Pour Microsoft, cela nécessite de devoir s'appuyer sur une chaine de développement étendue comprenant des composants Open Source et des logiciels tiers. Chaque personne impliquée dans cette chaine de développement est critique pour la réussite de Microsoft, qui s'engage dans une bataille à cinq pour la domination du marché des plates-formes mobiles, aux côtés d'Appel, Google, HP (avec Palm) et RIM. Chaque développeur tiers sur cette chaine est capital pour les activités de Microsoft.

Il s'agit d'un challenge incontournable pour quasiment tous les OEM, quel que soit le secteur d'activité. La chaine de développement logiciel est aussi primordiale pour la réussite de leurs activités que leurs propres équipes de développement. En tant que vendeur OEM, vous avez, pour les logiciels créés par vos propres équipes, une certaine visibilité sur le processus de développement et sur la qualité des logiciels produits. Mais à quand remonte la dernière fois qu'un vendeur OEM a su avec précision ce qu'il a reçu d'un fournisseur de solutions tiers ? Comment peut-il être certain que ce qu'ils reçoivent répond aux niveaux de qualité requis ? Et comment obtiennent-ils une vue sur les problèmes possibles sans devoir passer par une intégration et des cycles de test de qualité à grande échelle ?

Pour comprendre ces challenges liés à la chaine de développement logiciel moderne, le kernel Android (version 2.6.32 "Froyo") utilisé par le téléphone HTC Droid Incredible a été testé. Les résultats de cette analyse - consultable dans le rapport Coverity Scan 2010 Open Source Integrity Report - révèlent que même si le code a un niveau de qualité supérieur à la moyenne, un nombre non négligeable de défauts à haut risque est toujours présent.  Les résultats font apparaitre des défauts tels que les corruptions de mémoire, les accès mémoire illégaux, les fuites de ressources et les variables non initialisées. Plus important, il a été découvert que le fait que la base de code de la partie du kernel spécifique à Android soit nouvelle entraine une concentration plus élevée de défauts par millier de lignes de code. De plus, beaucoup d'entre eux n'ont pas été corrigés dans la version suivante du kernel d'Android.

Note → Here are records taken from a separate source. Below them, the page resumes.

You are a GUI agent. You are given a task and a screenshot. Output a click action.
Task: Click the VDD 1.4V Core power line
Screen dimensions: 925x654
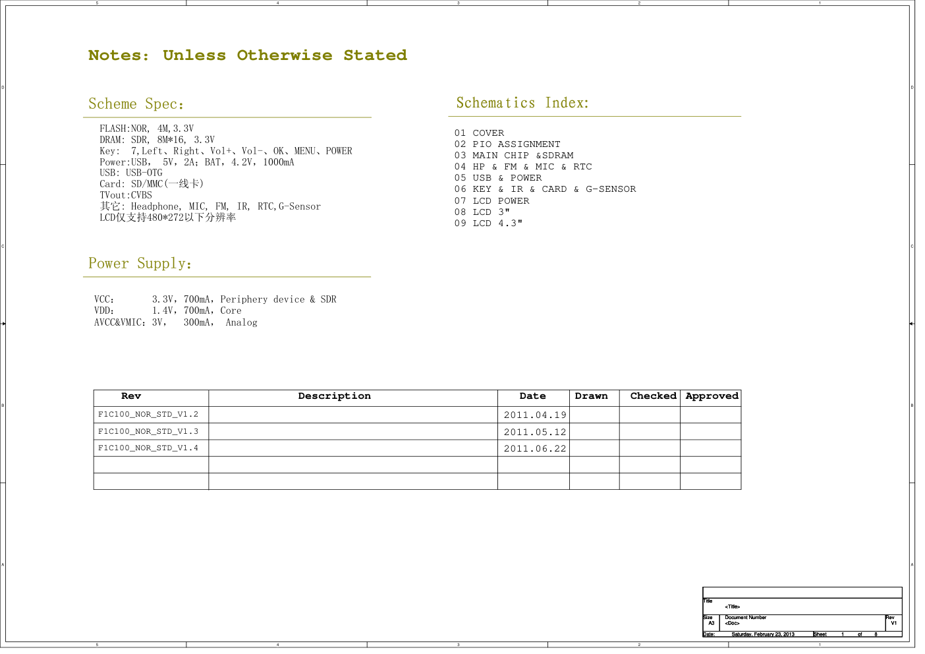(168, 311)
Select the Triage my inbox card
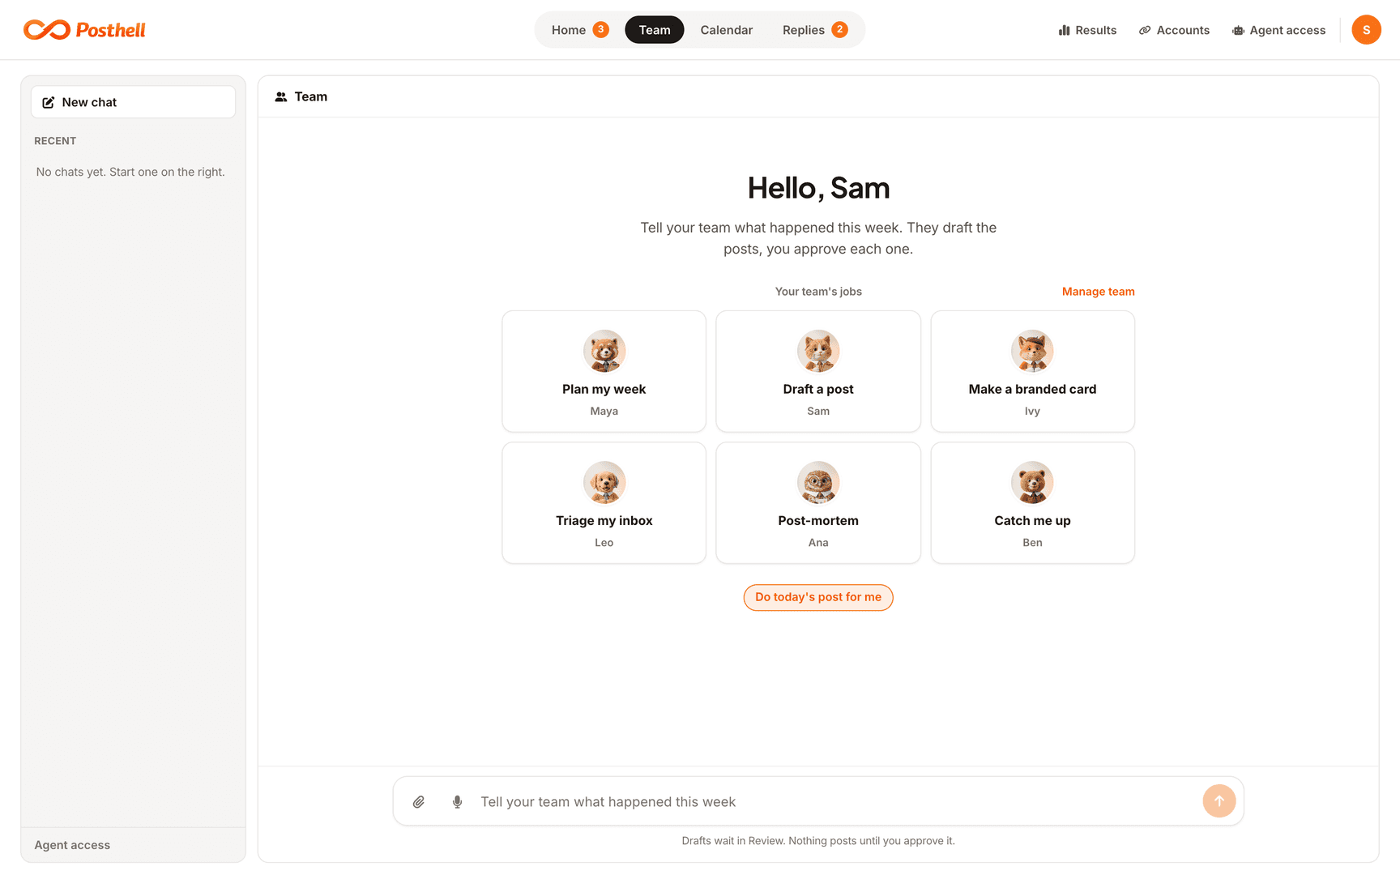Screen dimensions: 1400x875 click(x=604, y=502)
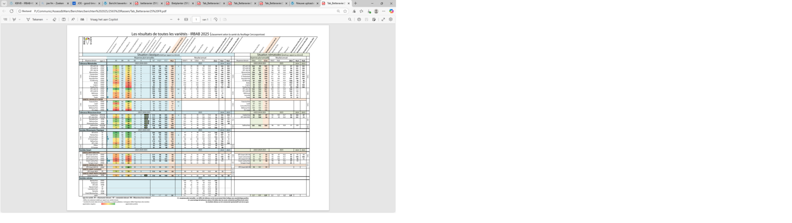This screenshot has width=792, height=223.
Task: Switch to the Bericht bewerken tab
Action: tap(118, 3)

Deuxièmement, il existe un problème situé au cœur de ce à quoi sont confrontés les OEM dans ce modèle. Les responsabilités et les standards en matière de qualité sont fragmentés en raison de la complexité de la chaine de développement et du nombre d'intervenants sur Android. Plus il y a de contributeurs prenant part à un projet de développement, ou au sein d'un package Open Source spécifique, plus nombreux seront les standards de qualité et de sécurité du code. Et au final, il semble évident que sans standards de qualité consistants aussi bien pour les codes maison que pour les codes fournis par des prestataires tiers, il y a un risque plus important à livrer des produits contenant des défauts et pouvant générer des problèmes de qualité et de sécurité.

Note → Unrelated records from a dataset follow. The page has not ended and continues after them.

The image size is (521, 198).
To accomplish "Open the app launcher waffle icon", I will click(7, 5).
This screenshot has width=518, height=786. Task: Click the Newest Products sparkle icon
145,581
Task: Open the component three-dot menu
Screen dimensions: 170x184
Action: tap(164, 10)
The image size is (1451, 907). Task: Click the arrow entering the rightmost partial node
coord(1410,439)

Les OEM ont besoin d'avoir une visibilité précoce et régulière sur la qualité et la sécurité sur l'ensemble de leur chaine de développement. Ce qui nécessite de mettre en place une mesure cohérente de la qualité, et d'avoir la même exigence pour ses fournisseurs que celle que l'on a pour les codes développés en interne. Que ce soit Nokia qui demande cela à Microsoft, ou Microsoft aux développeurs externes auxquels il a recourt.